Yesterday Lady Jennie had a very thought-provoking post up at World Moms Blog, relating to how your own childhood compares to that of your children and what opportunities you wish you had and/or want them to have. It triggered some very good comments as well.
I mentioned briefly in the comment section there that my own childhood was very peripatetic. We moved every two or three years, and from when I was two until I left for college, I lived in the US for only a few months total. We spent almost all of my childhood in Asia, Africa and the Middle East, which was truly fantastic from an opportunity standpoint...we got to see so much of the world and had some fabulous experiences. Been to the burial chamber in the Great Pyramid and seen the riches in King Tut's tomb. Been to Bali before going there risked bomb attacks. Been to the Forbidden City in Beijing and to see the terracotta warriors in Xi'an. Been on safari in Kenya. Been to the bubbling mud pools of Rotorua, NZ and Kakadu National Park in Australia. Kissed the Blarney Stone in Ireland and spent one Christmas in Salzburg, Austria. Rode a camel in Rajasthan, India. I say all this not to brag...travel was just a fact of life for us. I completely took it for granted until I returned to the US, actually; since all the kids I went to school with in every country were serial expats like me, I genuinely hadn't considered that my life experiences were unusual for an American kid until I started talking to college classmates.

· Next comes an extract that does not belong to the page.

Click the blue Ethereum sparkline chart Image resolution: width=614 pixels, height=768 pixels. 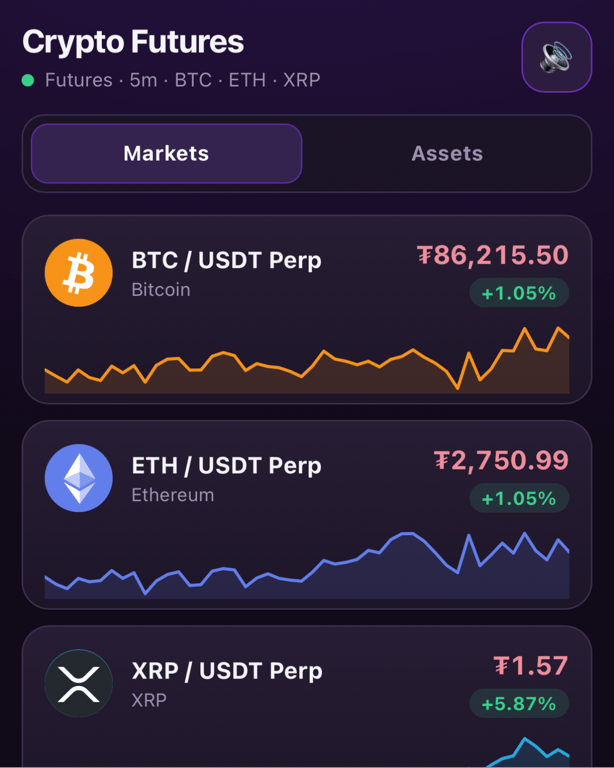click(x=307, y=565)
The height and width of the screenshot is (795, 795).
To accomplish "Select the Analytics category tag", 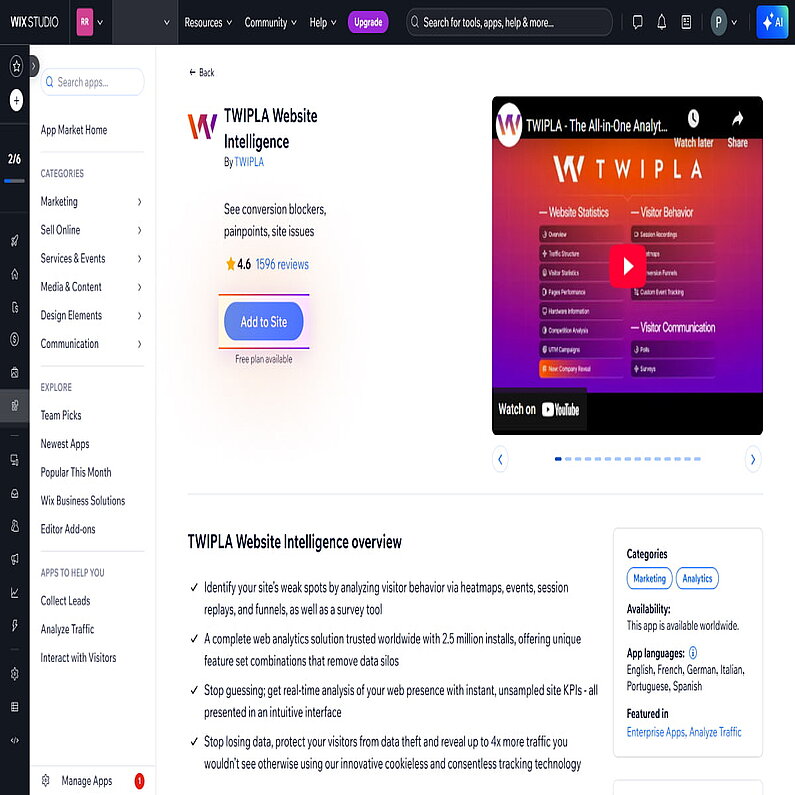I will click(x=697, y=578).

By comparison to the international and cross-cultural upbringing I had, my three children are being raised in a small town that is very homogeneous, which is the only thing I don't like about it. What they do have that I completely lacked, though, is the sense that they belong in a community. When I was a kid, I distinctly remember telling my dad (probably right after he came home and announced that we were making yet another move) that when I grew up I was going to put down roots to the center of the earth and never move again!!
So now, having essentially done that and feeling guilty because my kids don't have the opportunities I had (we need to travel more!) I try to give them every opportunity to get involved in activities. Sports. Music. Camps. Academic stuff. To the point where our after-school schedule is completely insane and we are all relieved to have a break when something gets cancelled! That's no way to live either.
So, as always, looking for the balance. And getting right back up on the tightrope to try again when I inevitably fall off!